--- STORED DATA Enclosed Below ---

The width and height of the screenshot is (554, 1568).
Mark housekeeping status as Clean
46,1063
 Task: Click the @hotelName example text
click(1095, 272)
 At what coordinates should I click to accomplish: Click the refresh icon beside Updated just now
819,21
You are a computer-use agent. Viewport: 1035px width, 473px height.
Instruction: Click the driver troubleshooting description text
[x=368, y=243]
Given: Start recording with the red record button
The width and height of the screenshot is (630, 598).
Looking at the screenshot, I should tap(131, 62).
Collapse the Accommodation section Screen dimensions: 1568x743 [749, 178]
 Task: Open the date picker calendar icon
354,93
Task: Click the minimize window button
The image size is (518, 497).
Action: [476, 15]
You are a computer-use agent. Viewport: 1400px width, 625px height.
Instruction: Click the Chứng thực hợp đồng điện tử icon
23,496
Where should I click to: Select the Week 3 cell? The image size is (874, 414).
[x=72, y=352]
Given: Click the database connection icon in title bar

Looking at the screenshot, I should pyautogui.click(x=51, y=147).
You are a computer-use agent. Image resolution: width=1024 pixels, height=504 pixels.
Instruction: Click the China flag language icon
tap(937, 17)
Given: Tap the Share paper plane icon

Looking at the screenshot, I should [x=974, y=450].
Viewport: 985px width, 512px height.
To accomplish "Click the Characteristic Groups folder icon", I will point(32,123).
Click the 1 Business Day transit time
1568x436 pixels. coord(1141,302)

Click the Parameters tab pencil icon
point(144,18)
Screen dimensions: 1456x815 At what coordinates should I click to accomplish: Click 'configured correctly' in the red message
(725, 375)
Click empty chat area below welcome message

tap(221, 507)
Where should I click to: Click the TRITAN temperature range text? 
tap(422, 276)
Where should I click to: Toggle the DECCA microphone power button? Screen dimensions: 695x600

--- End of Enclosed STORED DATA ---

[HOW TO COMPLETE THIS TASK] What lines above contain the word "button"? Return each such line.

[OUTPUT FOR THIS TASK]
Given: Start recording with the red record button
Task: Click the minimize window button
Where should I click to: Toggle the DECCA microphone power button? Screen dimensions: 695x600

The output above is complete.